Chairman of the Delta State People's Democratic Party
- In office 1998–1999
- Preceded by: Inaugural holder
- Succeeded by: Pius Sinebe

Personal details
- Party: People's Democratic Party (PDP)
- Profession: Politician

= James Manager =

Nigerian politician

James Manager is a Nigerian politician of the People's Democratic Party who served as a senator representing Delta South Senatorial District of Delta State in the Nigerian Senate from 2003 to 2023.

== Background ==

Manager attended Epiekiri Primary School Ogbeinama in 1974. He had his secondary school education at FSLC
School of Basic
Studies, Port
Harcourt in 1983.
Manager has an LLB Hons in Law from Ahmadu Bello University in 1986, then he graduated from the Nigerian Law School in 1987 and he got LLM in Law from the University of Lagos in 1989.

== Political career ==
Manager was elected to the Senate on the People's Democratic Party ticket for the Delta South Senatorial District in 2003. He was appointed to the Works committee, Niger Delta committee and Judiciary, Human Rights and Legal Matters committee.

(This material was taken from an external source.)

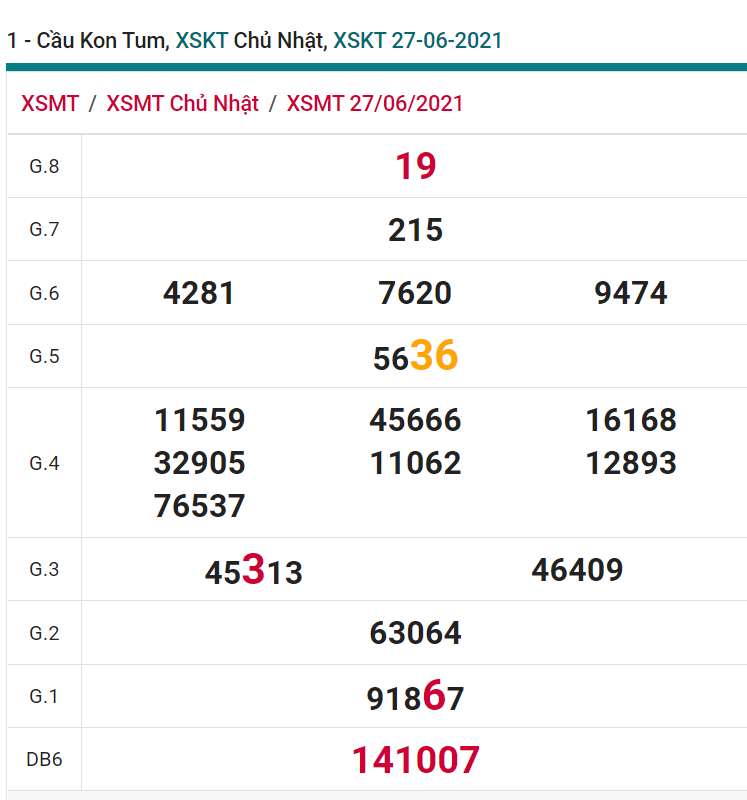Click the G.8 prize number 19
The image size is (747, 800).
tap(415, 166)
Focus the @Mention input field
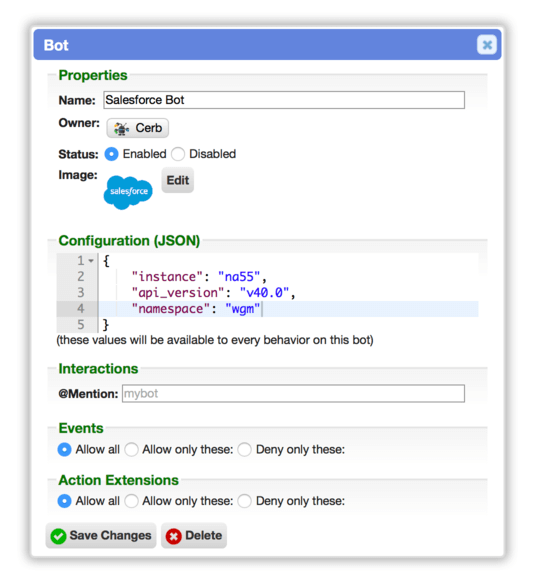Screen dimensions: 534x582 (293, 393)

In May 2009, he raised the issue of the damage caused by the continued military bombardment of communities in the oil-rich Gbaramatu clan, Warri South Local Government Area of Delta State, leading to a senate resolution urging the Committee on Defence and Army to take action.
He was joined in his protest against the violence by former Senator Fred Brume, who called it "an unequal battle that is drastically de-populating several parts of the region.
In September 2009, Senator Manager urged President Umaru Yar'Adua to appoint someone familiar with the region as Minister of the newly created Ministry of Niger Delta.

Manager supported finding a diplomatic solution to the Joint Task Force attacks on Ijaw villages, saying war was not the right approach.

Manager successfully ran for re-election as Delta South Senator on the PDP platform in the April 2011 elections.